| FRAGMENTO SELECCIONADO |
·····

Let us persevere in what we resolved before we forget de Ben Russell (Francia, EEUU, Vanuatu, 2013), con un trabajo al alimón en la cámara y sonido con Ben Rivers, se plantea una relación de pertenencia frente a la “colonización” no solo desde un asunto de memoria o filiación política, sino desde la mímesis con el territorio en el que se vive. Russell recurre a planos fijos de volcanes, de bosques tropicales y nubes en pleno atardecer como si buscara complementar los cuerpos que pasean por encima, como configurando una nueva materialidad desde ese espacio real de lo cotidiano que se abstrae ante unas frases citadas de Esperando a Godot. La profecía de John Frum, cura de un pueblo, en su lucha por defender una proceso de identidad y tradición, parece cumplirse, mientras el registro de los habitantes sigue un rumbo casi etnográfico.
Mientras en El Palacio de Nicolás Pereda (Canadá, México, 2013), acudimos, como testigo ajeno, a la “escenificación” de varios rituales diarios, en una vieja casa donde viven mujeres de diferente arraigo y edad. No es un reformatorio, no es una escuela, no es un hospedaje, sin embargo el tipo de convivencia cerrada y de hermandad, como si fuera un lugar de escogidas de culturas ancestrales, más la presencia del cineasta en este entorno de lo femenino permite precisamente la cuota de extrañeza y de dispersión.
En La estancia de Federico Adorno (Paraguay, 2014), una serie de menos de nueve planos van a permitir construir un imaginario de la barbarie a punta de fuera de campos y de algunas escenas que saben a sutiles reminiscencias de las opciones estéticas y de composición de la pintura del renacimiento. Planos que involucran la observación de varias acciones a la vez, en un juego de sutiles perspectivas, y que van a mostrar un pedazo de realidad del Paraguay actual perdido aún en el terror del latifundio o lo que fuere que pasa matando o aterrorizando.
En un ámbito opuesto aparece Cut de Christoph Girardet e Matthias Müller (Alemania, 2013), un trabajo de pleno footage que reúne planos de más de noventa filmes bajo una premisa esencial: el cuerpo más sangre. En este cortometraje pareciera que los cineastas tienen una meta clara, explorar la cadencia de una serie de planos extraídos de decenas de filmes, unidos o separados por el sonido de un tic tac que atosiga, tomando así algunos momentos iconos del terror y el suspenso, que quedan abstraídos, y despojados de su lugar de origen para ser arrojados a otro universo de lo carnal aberrante, donde conviven cortes, cicatrices y cirugías, muy en onda del primer y mejor Cronenberg.

·····

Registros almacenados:
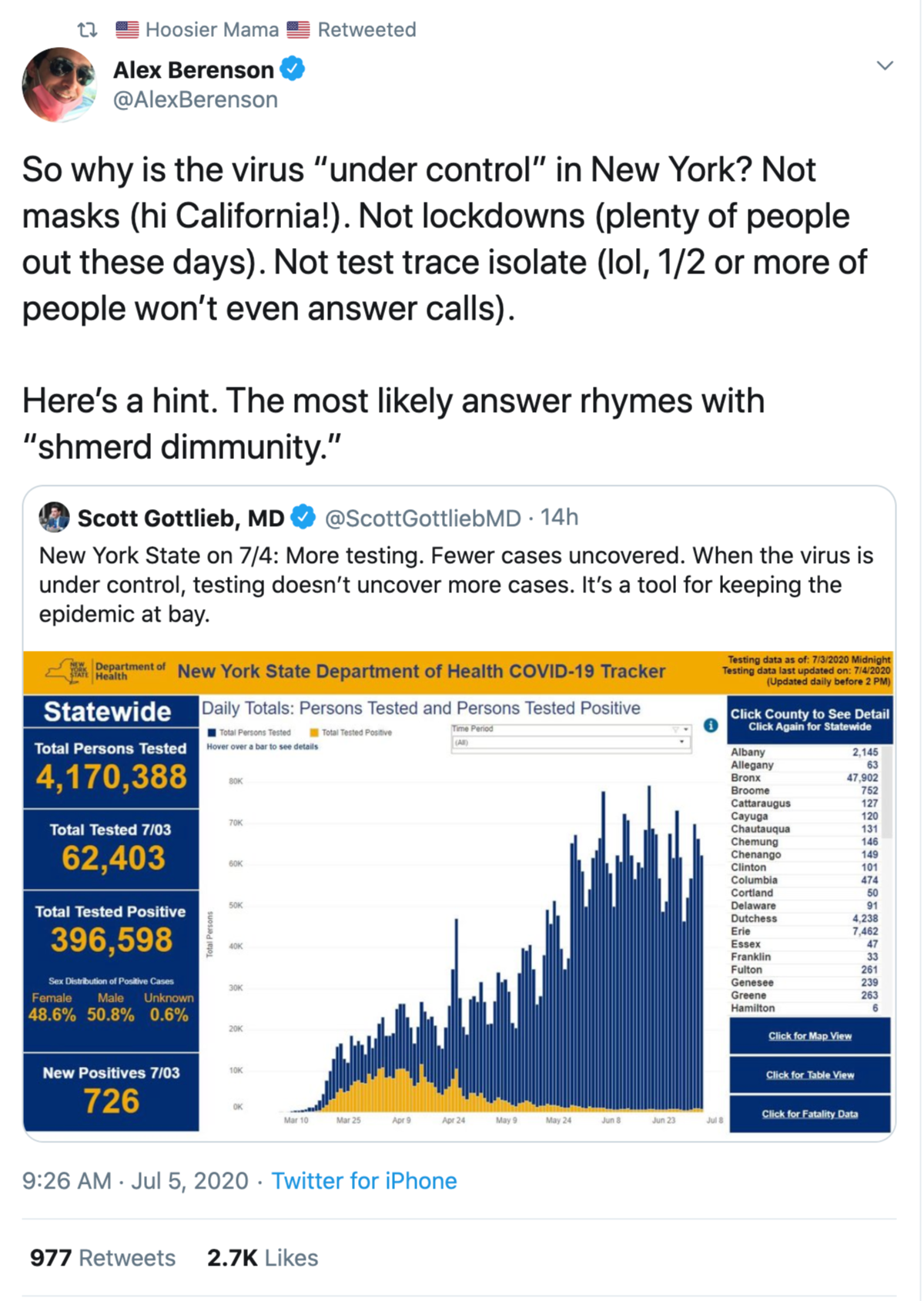
Task: Click the Total Tested Positive legend swatch
Action: 314,733
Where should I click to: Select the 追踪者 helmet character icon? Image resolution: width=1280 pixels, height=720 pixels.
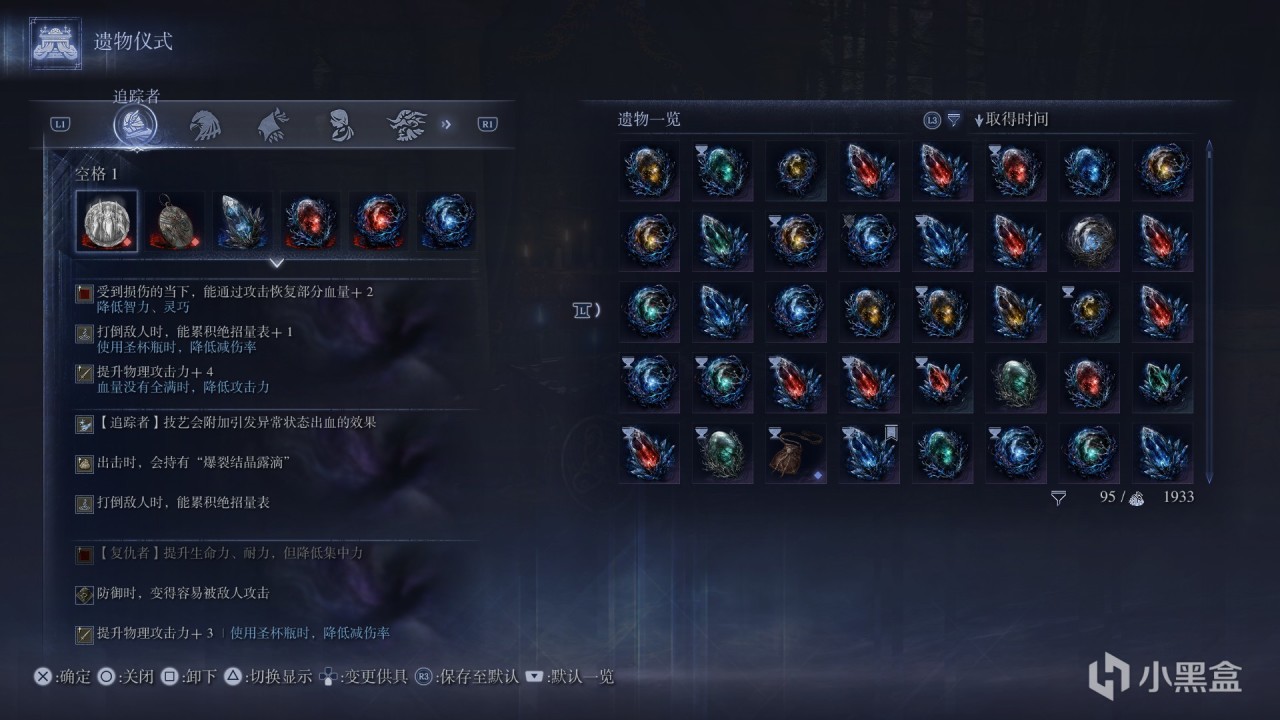point(135,125)
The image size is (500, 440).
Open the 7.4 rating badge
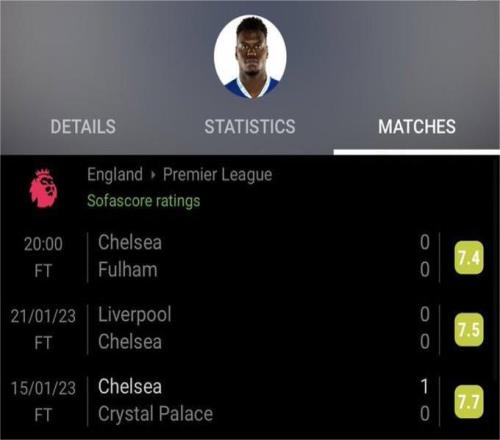pos(469,258)
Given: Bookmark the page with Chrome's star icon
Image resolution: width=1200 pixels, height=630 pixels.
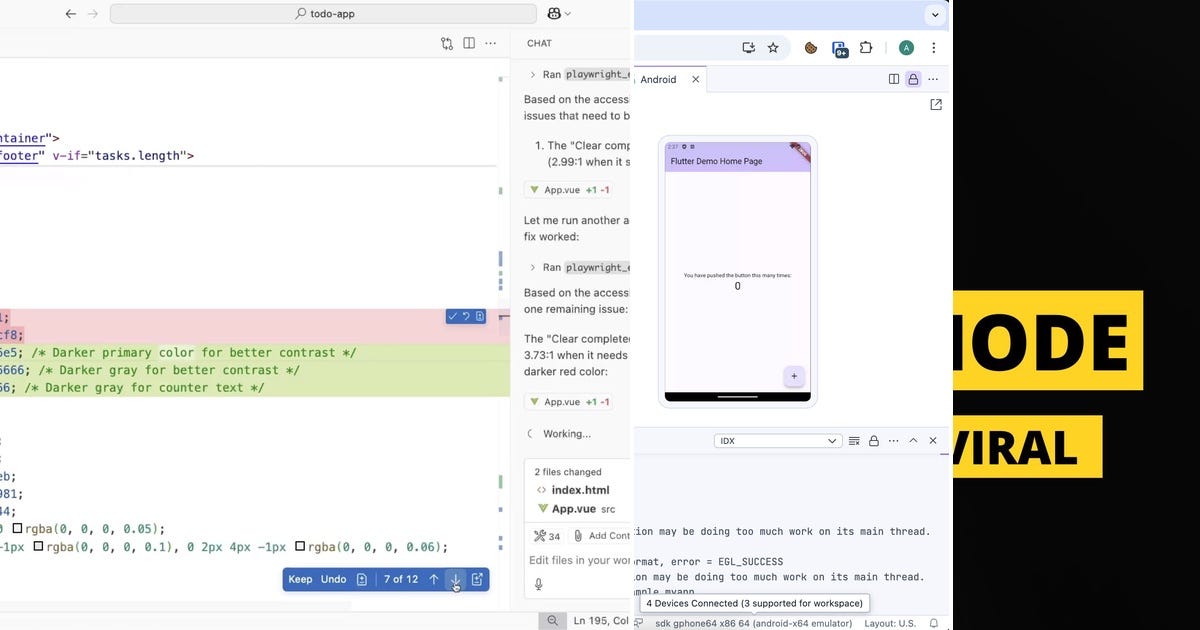Looking at the screenshot, I should [774, 47].
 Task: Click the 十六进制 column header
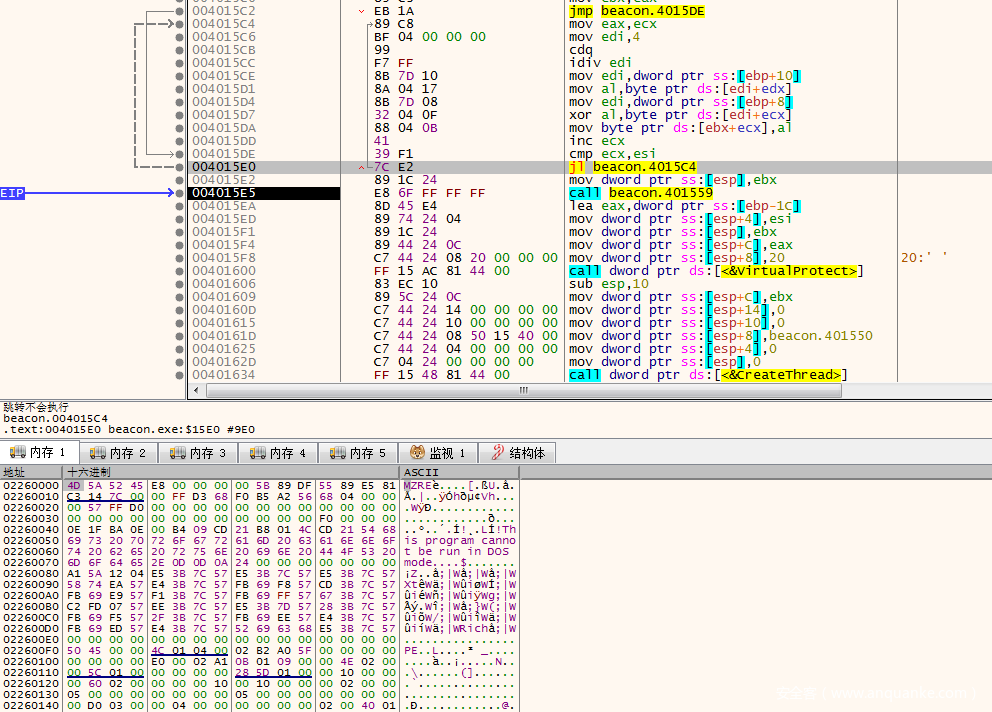pos(88,472)
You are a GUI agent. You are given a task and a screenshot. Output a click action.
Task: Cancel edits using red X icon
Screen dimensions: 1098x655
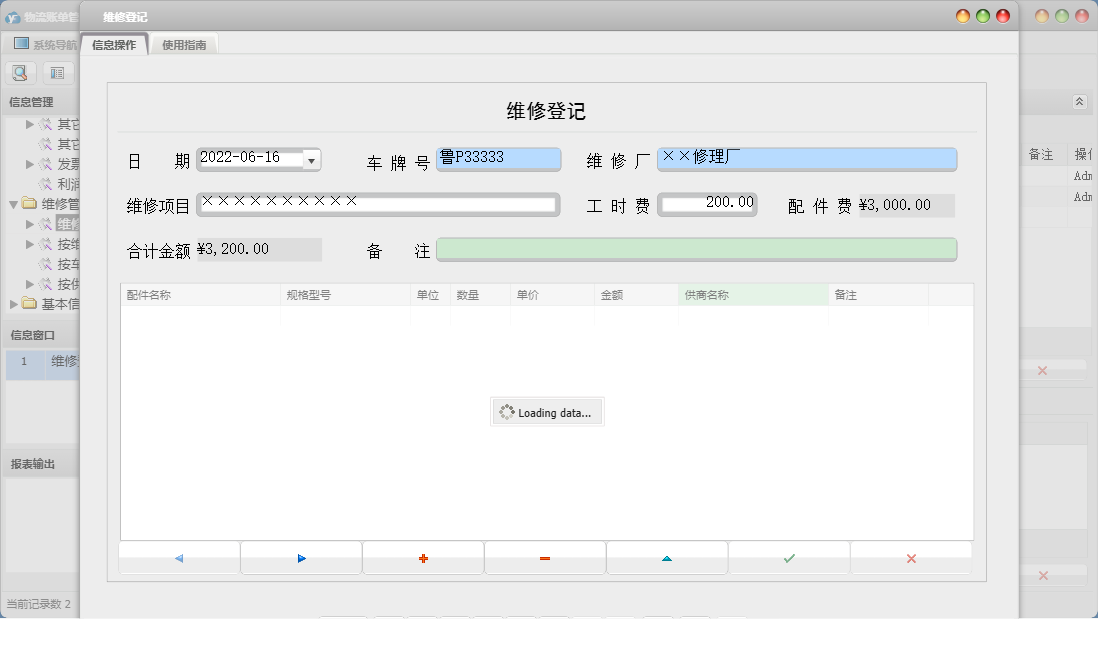pos(911,558)
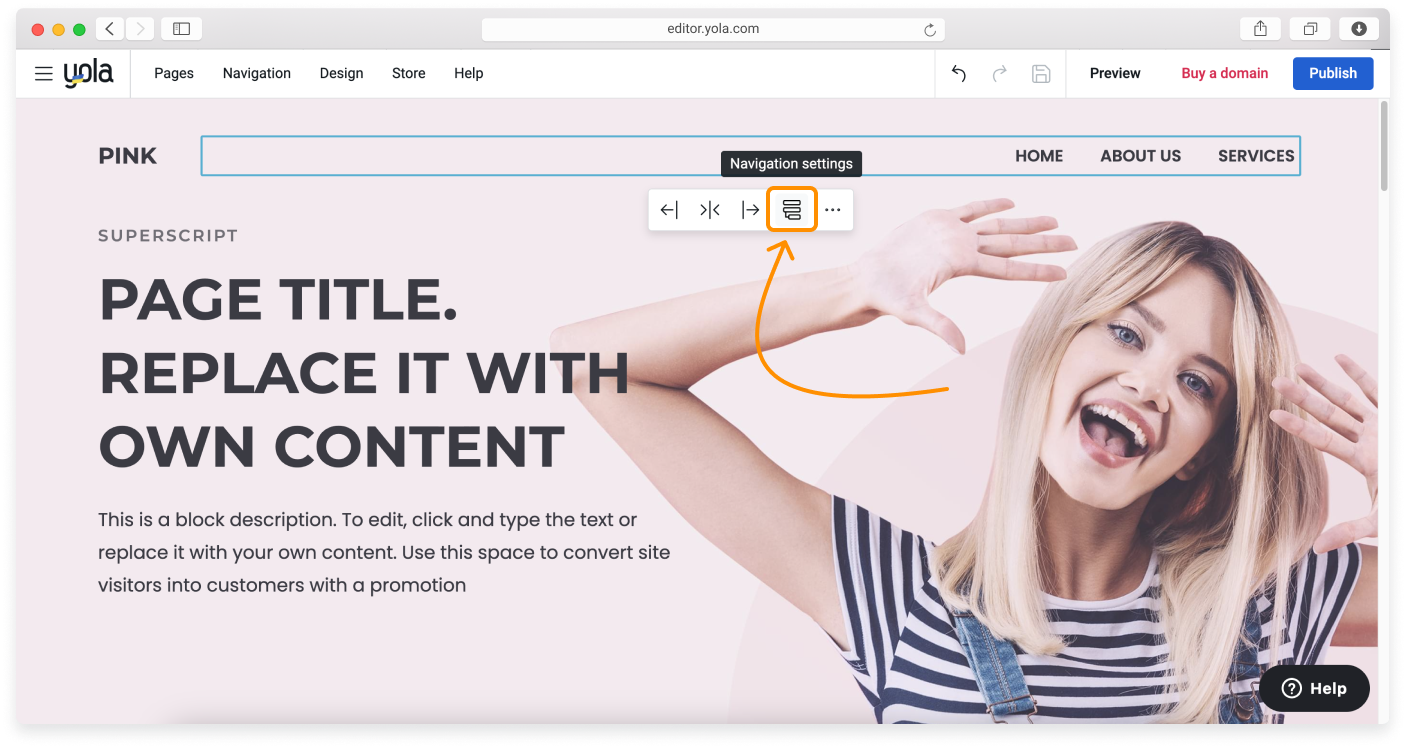Open the hamburger menu next to the Yola logo

[x=43, y=73]
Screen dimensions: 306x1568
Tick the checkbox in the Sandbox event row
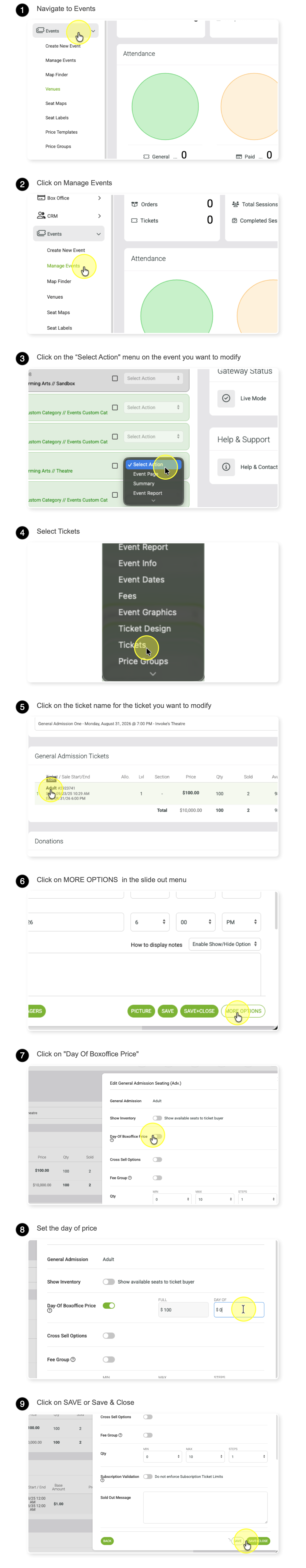(x=115, y=379)
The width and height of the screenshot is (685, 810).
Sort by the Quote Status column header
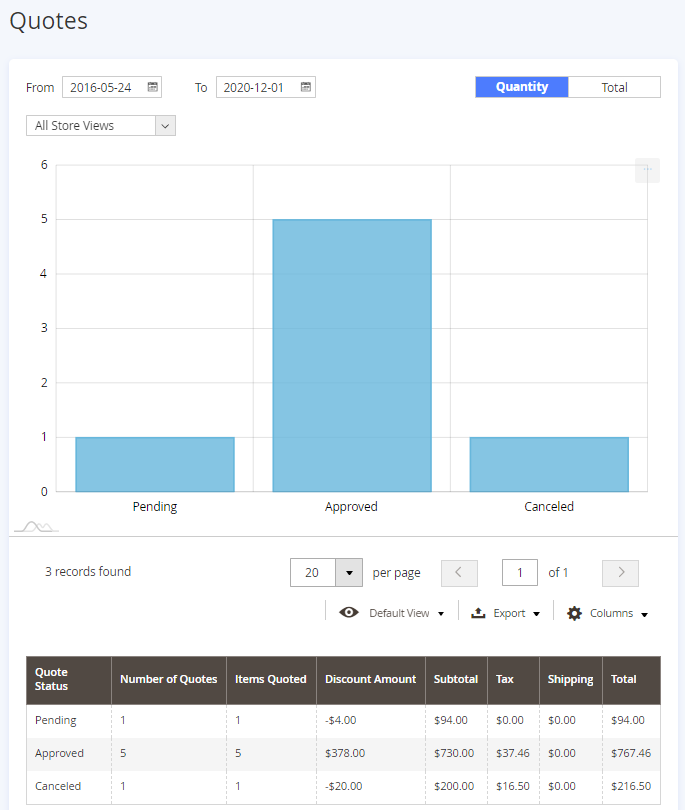tap(68, 680)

·····

| TAREA |
Por favor, extrae del fragmento sobre cine el pasaje que empieza con "En La estancia" y sigue hasta "matando o aterrorizando.", copiándolo tal cual.

| RESPUESTA |
En La estancia de Federico Adorno (Paraguay, 2014), una serie de menos de nueve planos van a permitir construir un imaginario de la barbarie a punta de fuera de campos y de algunas escenas que saben a sutiles reminiscencias de las opciones estéticas y de composición de la pintura del renacimiento. Planos que involucran la observación de varias acciones a la vez, en un juego de sutiles perspectivas, y que van a mostrar un pedazo de realidad del Paraguay actual perdido aún en el terror del latifundio o lo que fuere que pasa matando o aterrorizando.